The obvious scalar solution scans whole array. For the first non-zero word it calculates position of the first bit within the word (using the instruction bsf or tzcnt) and returns the appropriate value.
uint64_t scalar_bfs(const uint64_t* data, size_t n) { for (size_t i=0; i < n; i++) { if (data[i]) { return i * 64 + bfs(data[i]); } } return -1; }
The AVX512 solution minimizes number of branches by searching non-zero word in an register. When comparison's result is non-zero, we locate which word of the register it is, and process this word in the same way as the scalar version.

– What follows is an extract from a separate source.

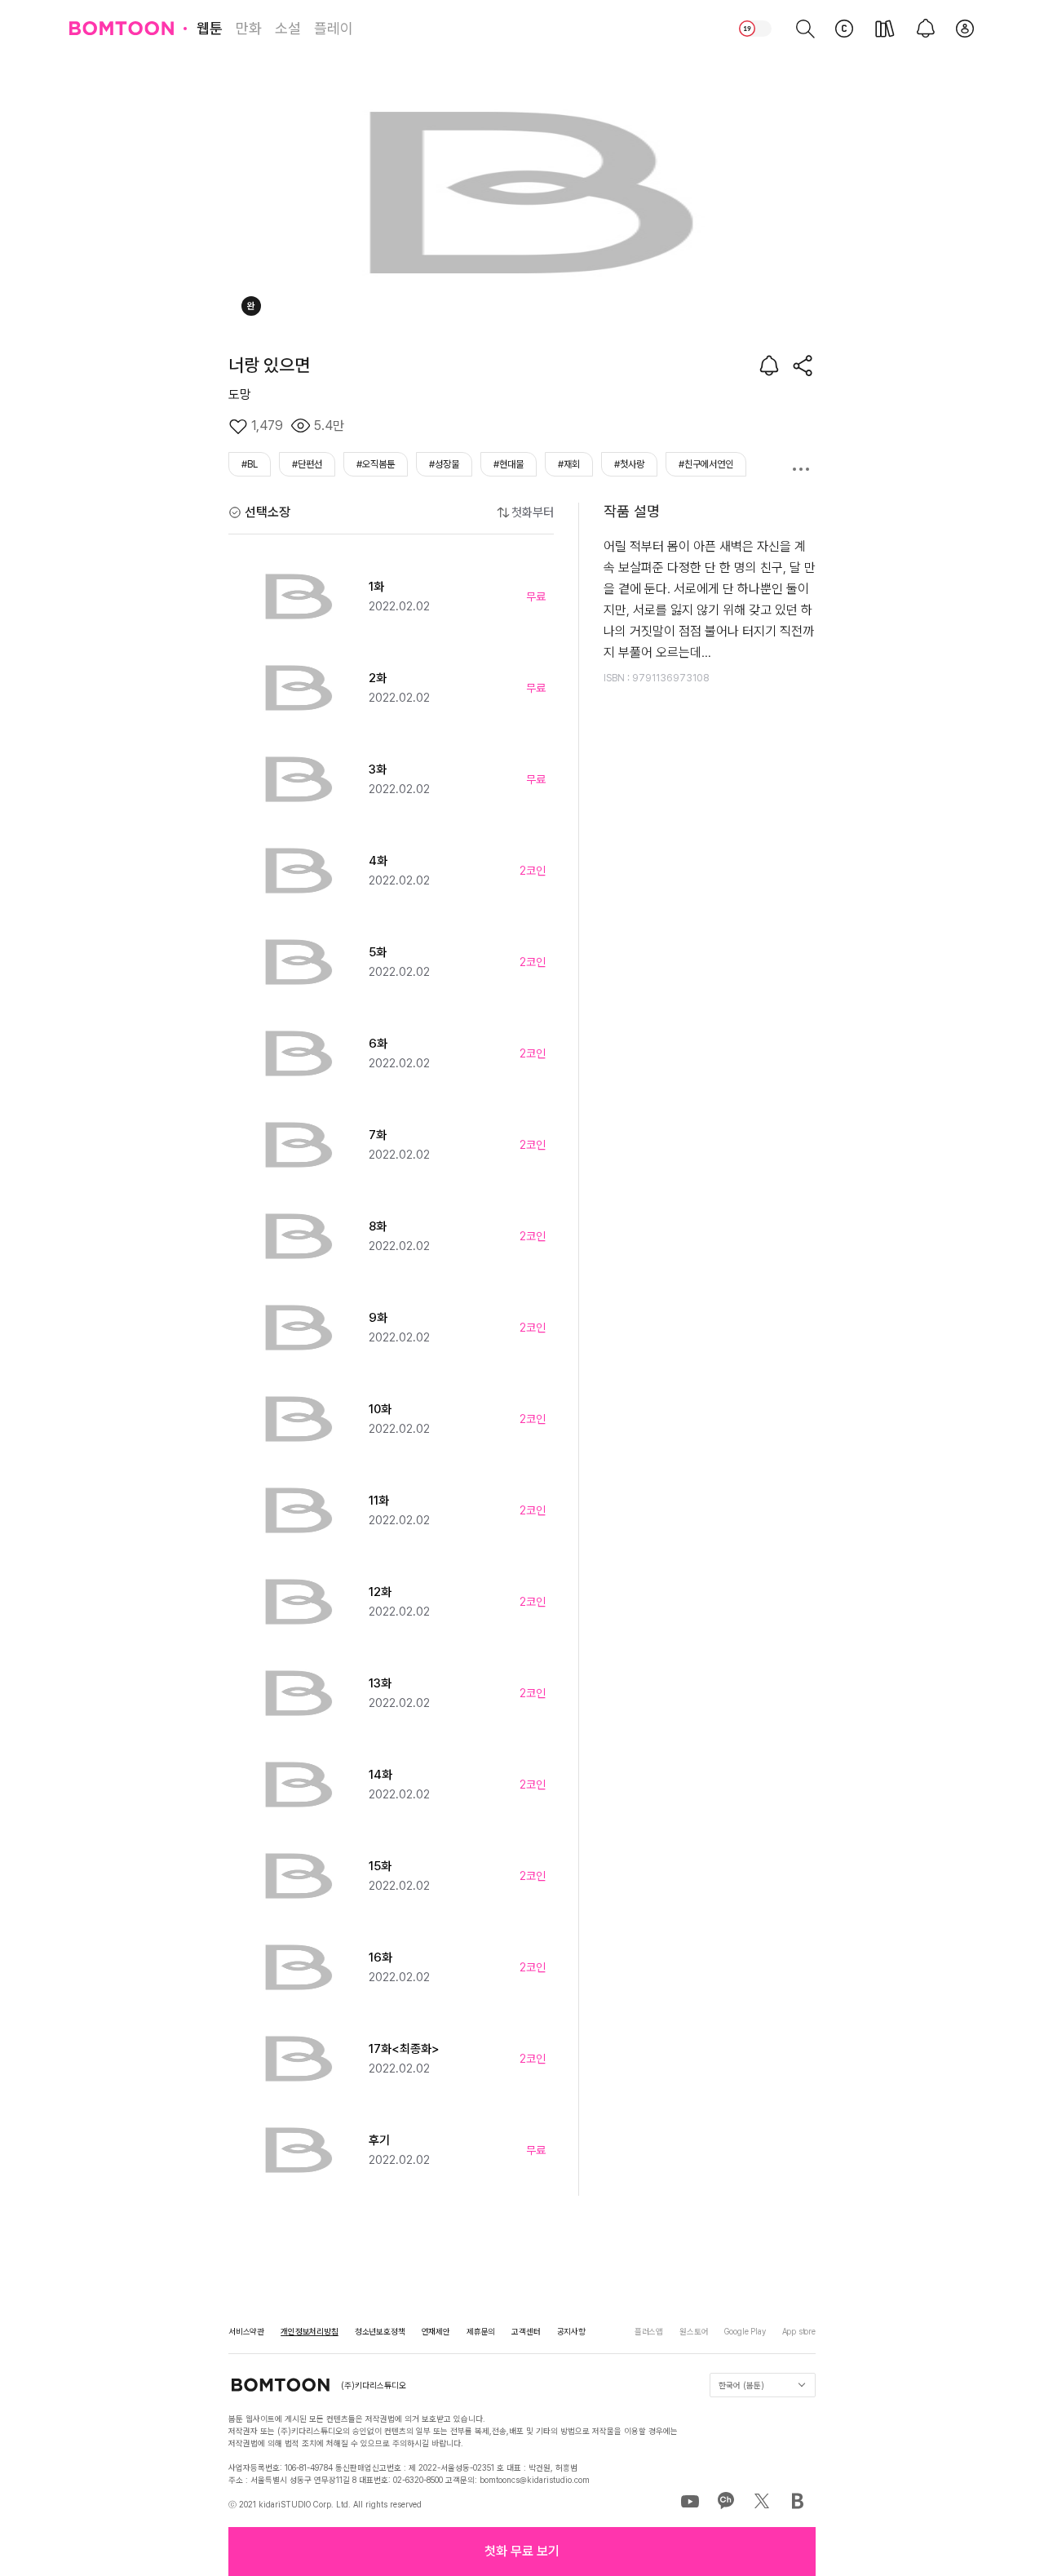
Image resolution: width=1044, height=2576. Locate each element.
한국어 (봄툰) (741, 2385)
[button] (522, 2551)
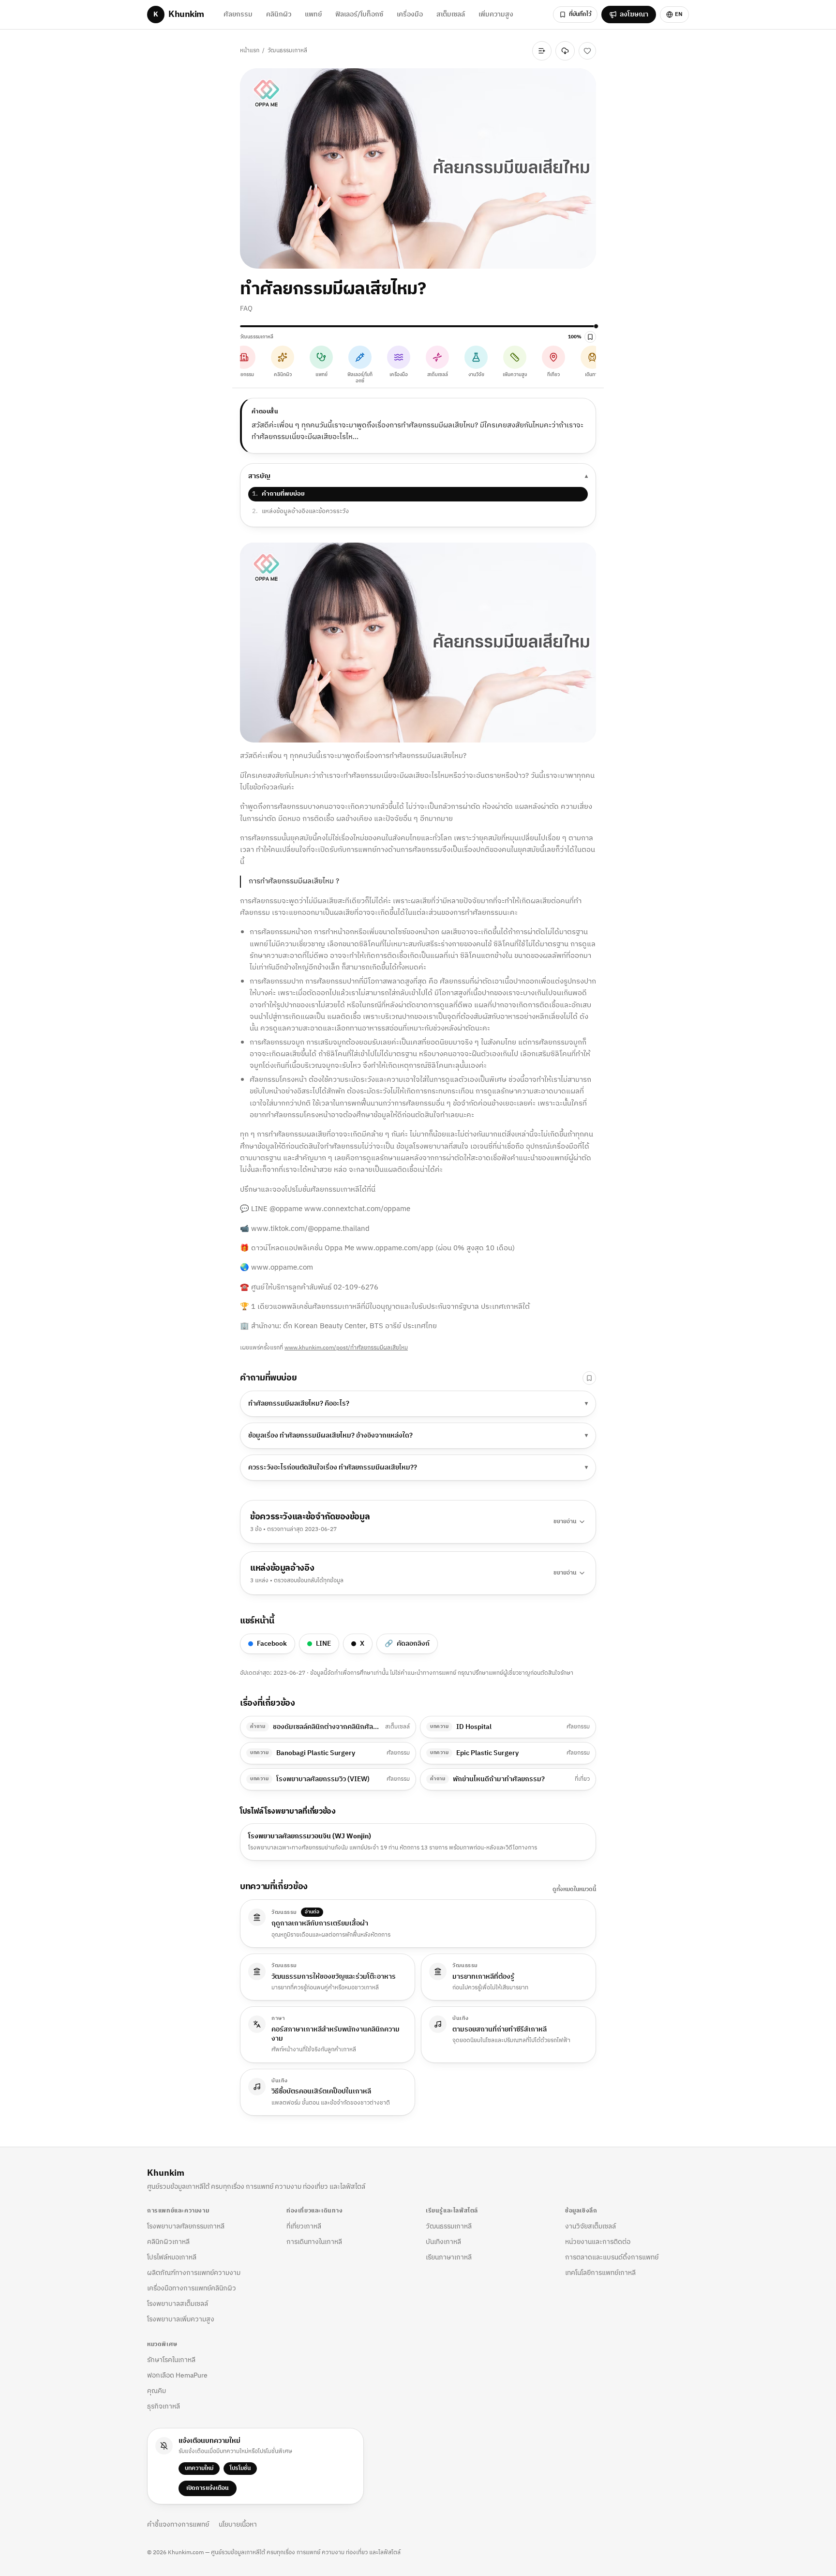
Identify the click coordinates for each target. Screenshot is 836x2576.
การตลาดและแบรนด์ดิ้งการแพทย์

uint64_t avx512f_bfs(const uint64_t* data, size_t n) { const size_t chunks = n / 8; const size_t tail = n % 8; for (size_t i=0; i < chunks; i++) { const __m512i v = _mm512_loadu_si512((const __m512i*)(data + i * 8)); const uint32_t m = _mm512_cmpneq_epi64_mask(v, _mm512_setzero_si512()); if (m) { const size_t index = bfs(m) + 8*i; return index * 64 + bfs(data[index]); } } // process tail // ... return -1; }
A test program was compiled by GCC 5.3.0 and run on Knights Landing processor, model 7210.
The program clears the array of 64-bit words and set the last bit in the last word.
size [64-bit words] | cycles per word | speed-up | |
---|---|---|---|
scalar | AVX512 | ||
8 | 4.88 | 3.25 | 1.50 |
16 | 4.06 | 2.44 | 1.66 |
32 | 3.66 | 1.22 | 3.00 |
64 | 3.25 | 1.02 | 3.19 |
128 | 3.15 | 0.91 | 3.46 |
256 | 3.10 | 0.76 | 4.08 |
512 | 3.05 | 0.69 | 4.42 |
1024 | 3.02 | 0.66 | 4.58 |
Test programs are available on github.